Mechanisms occurring within the lungs cause constriction of the pulmonary arteries when a lung area has low oxygen levels. The medical term for this condition is hypoxia. This action forces the blood into the alveoli where the concentration of oxygen is higher. The process usually occurs in specific areas of one or both lungs when an individual has pneumonia or tumors. Global hypoxia involves all fields of both lungs and occurs when an individual has sleep apnea or experiences altitude sickness.
At high altitudes, full lung hypoxia occurs because of decreased atmospheric pressure. The hypoxic condition leads to vasoconstriction, which leads to high altitude pulmonary edema. When edema occurs, emergency specialists may administer the steroid dexamethasone, which decreases inflammation and encourages fluid reabsorption. Mountain climbers generally carry oxygen supplements that reduce the possibility of hypoxia occurring.
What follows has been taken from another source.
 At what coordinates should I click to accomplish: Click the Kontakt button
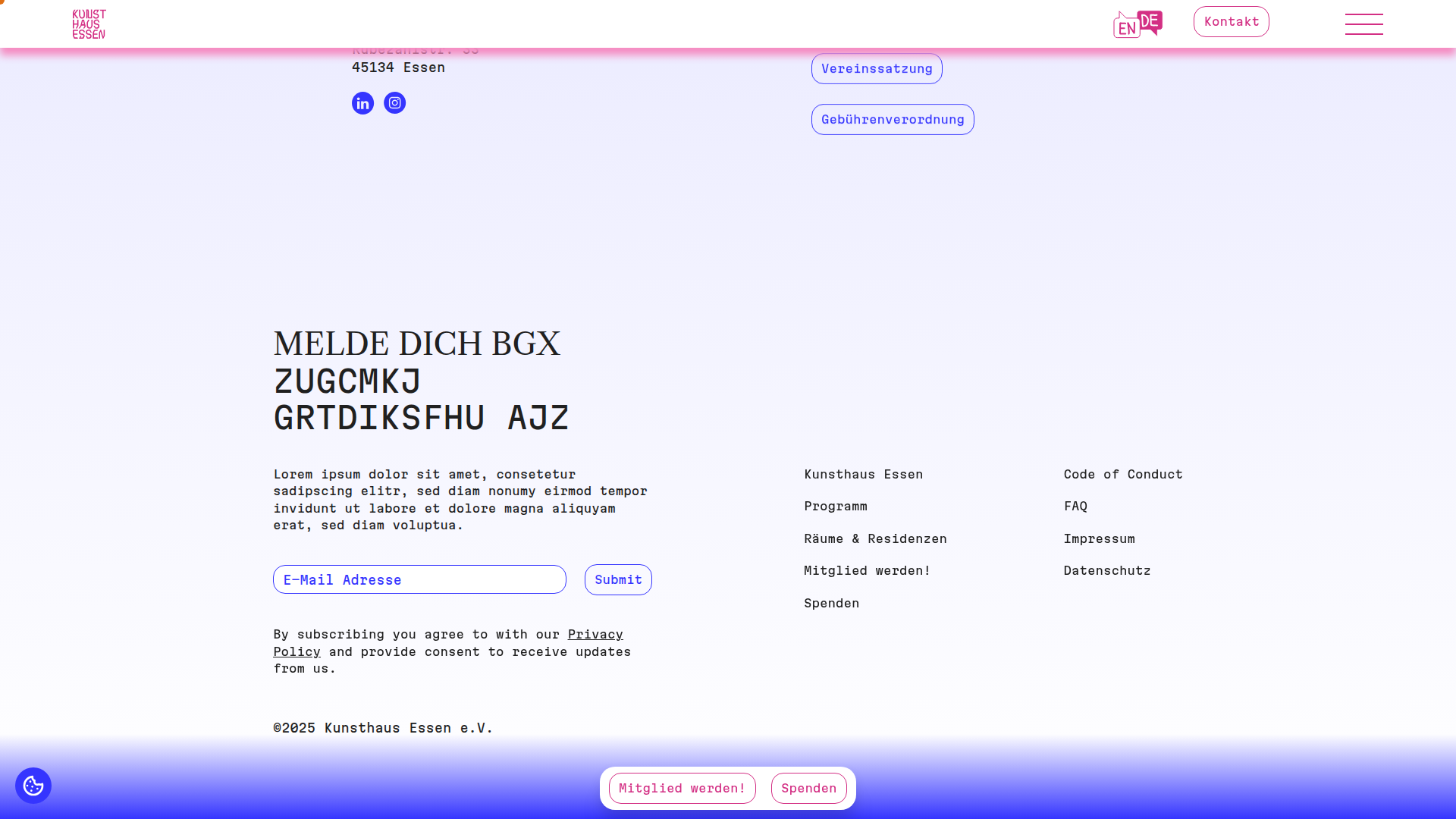coord(1231,21)
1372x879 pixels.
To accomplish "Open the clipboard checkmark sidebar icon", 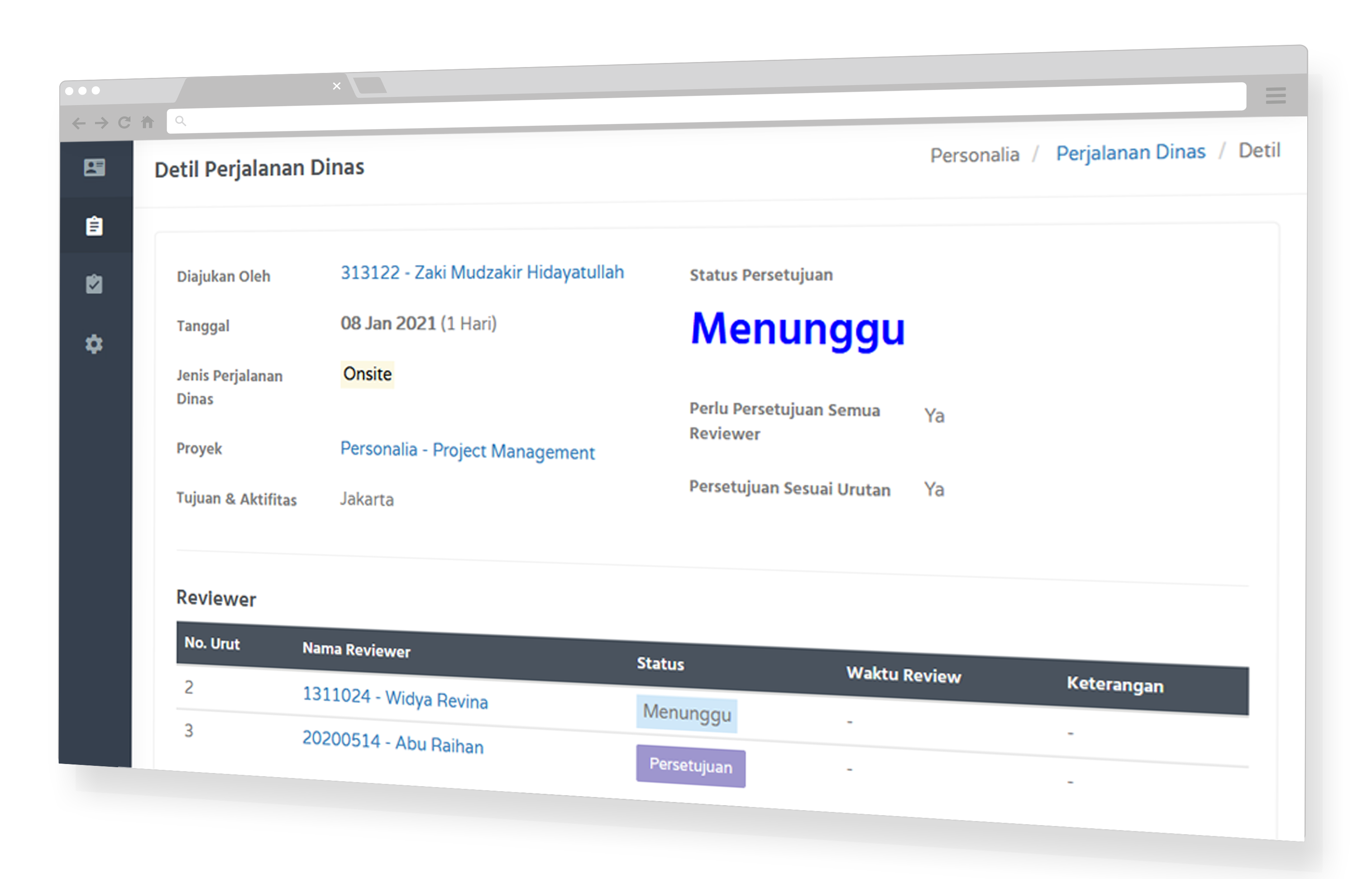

Once oxygen levels normalize throughout all of the lung fields, hypoxic pulmonary vasoconstriction reverses on its own. Researchers believe that the physiological factors that initiate the process include chemical sensors that generate chemical mediators, which regulate proteins, potassium, and calcium channel responses. The sensors and mediators inhibit oxygen sensitive potassium channels, which depolarizes the arteries. This action triggers voltage-gated calcium channels, causing an influx of calcium and artery constriction. The entire series of events occurs within seconds after the body senses moderate hypoxia.
The body may not be able to respond normally to hypoxic events if an individual simultaneously suffers the effects of lower than normal carbon dioxide levels or metabolic imbalances that include acidosis or alkalosis, which accompany hyperventilation and other medical conditions. Situations causing increased pulmonary vascular resistance and traumatic chest injuries also inhibit hypoxic pulmonary vasoconstriction. These circumstances cause imbalanced areas of perfusion and ventilation which may prevent deoxygenated blood from receiving oxygen.
Treatment for hypoxic pulmonary vasoconstriction interference typically requires reinflating collapsed arterioles by using continuous positive airway pressure, otherwise known as CPAP. Proper physical positioning also assists in lung expansion. When the condition affects one lung, patients who lie on one side must lie on the unaffected lung.